Spears knows it will be difficult for any of those people to actually obtain a permit. The process is one of the most difficult in the country, requiring the applicant to prove to the District’s Chief of Police they have a "good reason" to carry. Under the current law, a desire for self-defense doesn’t qualify as a "good reason."
Those approved for a permit—only 16 individuals in a city of over 6 00,000 thus far—must complete a lengthy and expensive training process: Eighteen hours of training with 16 hours in the classroom and two hours of live fire training.
"The cost is high for the process," Spears said. "If you are a non-resident without any other permits it’s, at a minimum, $560. It’s $350 for residents."
"So, it can be very, very costly."
Spears said he didn’t know of a more expensive process in the entire country.
"I know Connecticut’s process is expensive and Florida’s process is expensive. Connecticut is about $160 or $170, all inclusive with money orders and the whole thing. Florida is about the same, maybe close to $180.
"Of course, Connecticut is good for five years and Florida is good for five years. D.C. is good for two years."
Spears said he’s here to help his students through the process, providing all of the required classes and even helping non-D.C. residents get permits in their home state before applying in D.C.
They’ll provide shuttles to and from ranges in Virginia or Maryland for the live fire training since D.C. has no public firearms ranges. If a student has certificates from previous training they’ll see if they can be exempted from portions of the required training.

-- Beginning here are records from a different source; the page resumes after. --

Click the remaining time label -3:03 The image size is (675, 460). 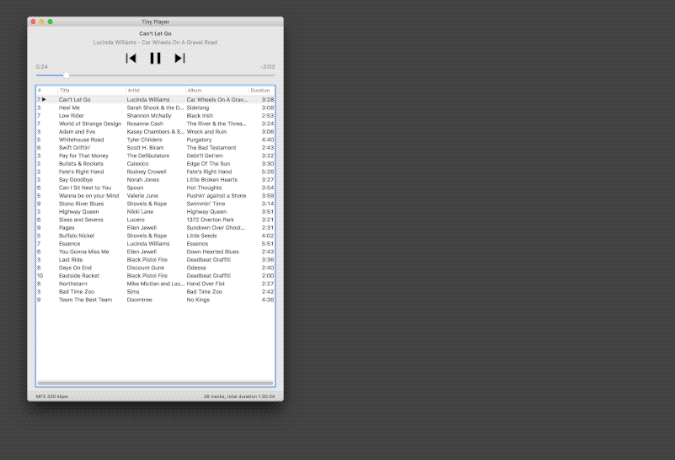click(x=268, y=67)
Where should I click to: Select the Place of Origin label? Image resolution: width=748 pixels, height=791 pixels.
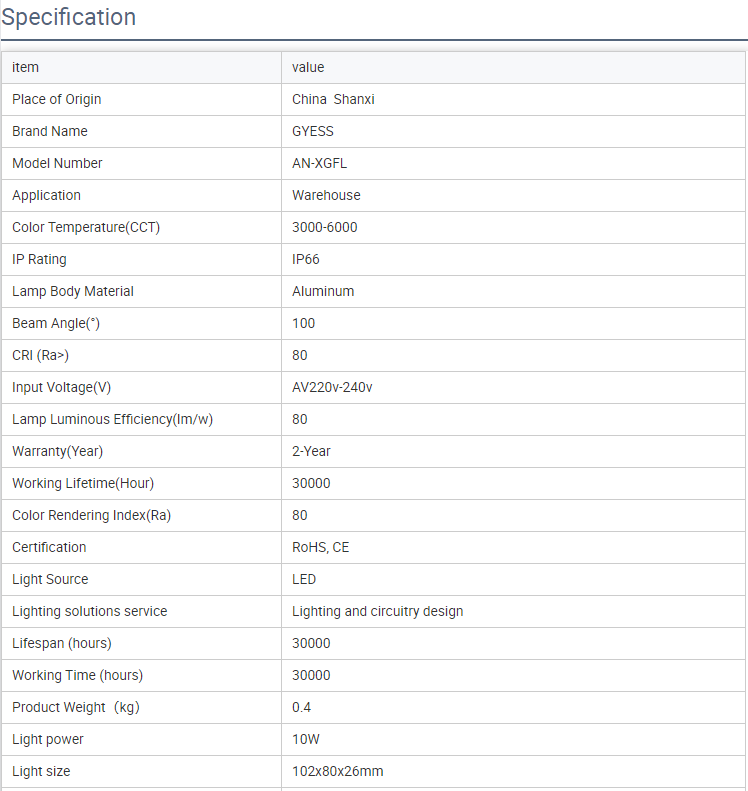pyautogui.click(x=56, y=99)
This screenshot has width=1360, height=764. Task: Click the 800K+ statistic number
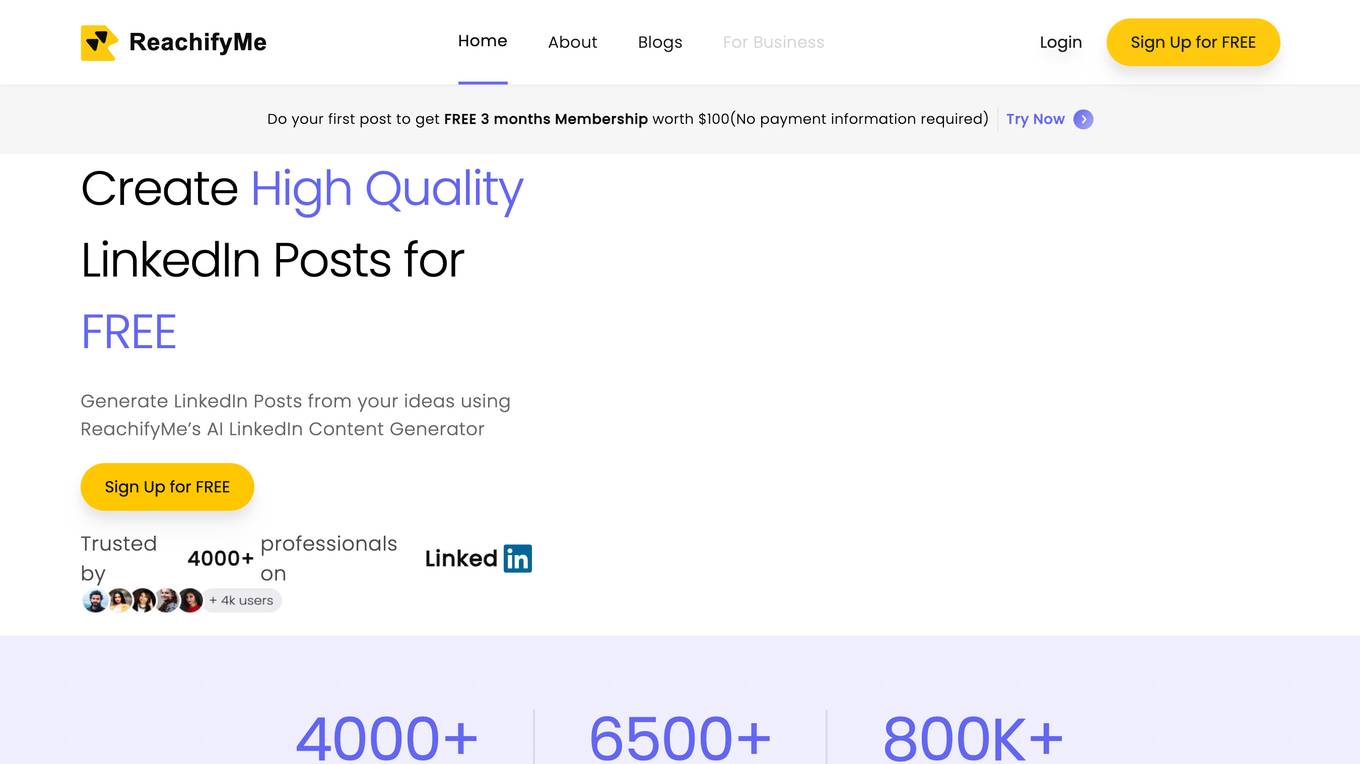(972, 738)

Spears said it is possible to be exempted from nearly all of the training given the right certifications. "The only requirement you cannot be exempted from is the D.C. specific laws on self defense," he said.
The myriad of requirements and the expense of acquiring a permit may turn many away—only 76 have applied thus far—but Spears thinks he will still be able to fill classes. He points to people who might simply want to get educated on the intricacies of D.C. gun laws, such as college students or lawyers.
"They might just want to get education," he said. "This process is above and beyond just concealing."
"Let’s say your momma wants to go and learn how to shoot a revolver. That’s great. She might not want to pack a [concealed] Saturday Night Special but at the same time she’s now empowered with the knowledge she can handle a firearm."
"It’s an opportunity to educate. It’s a passion of mine."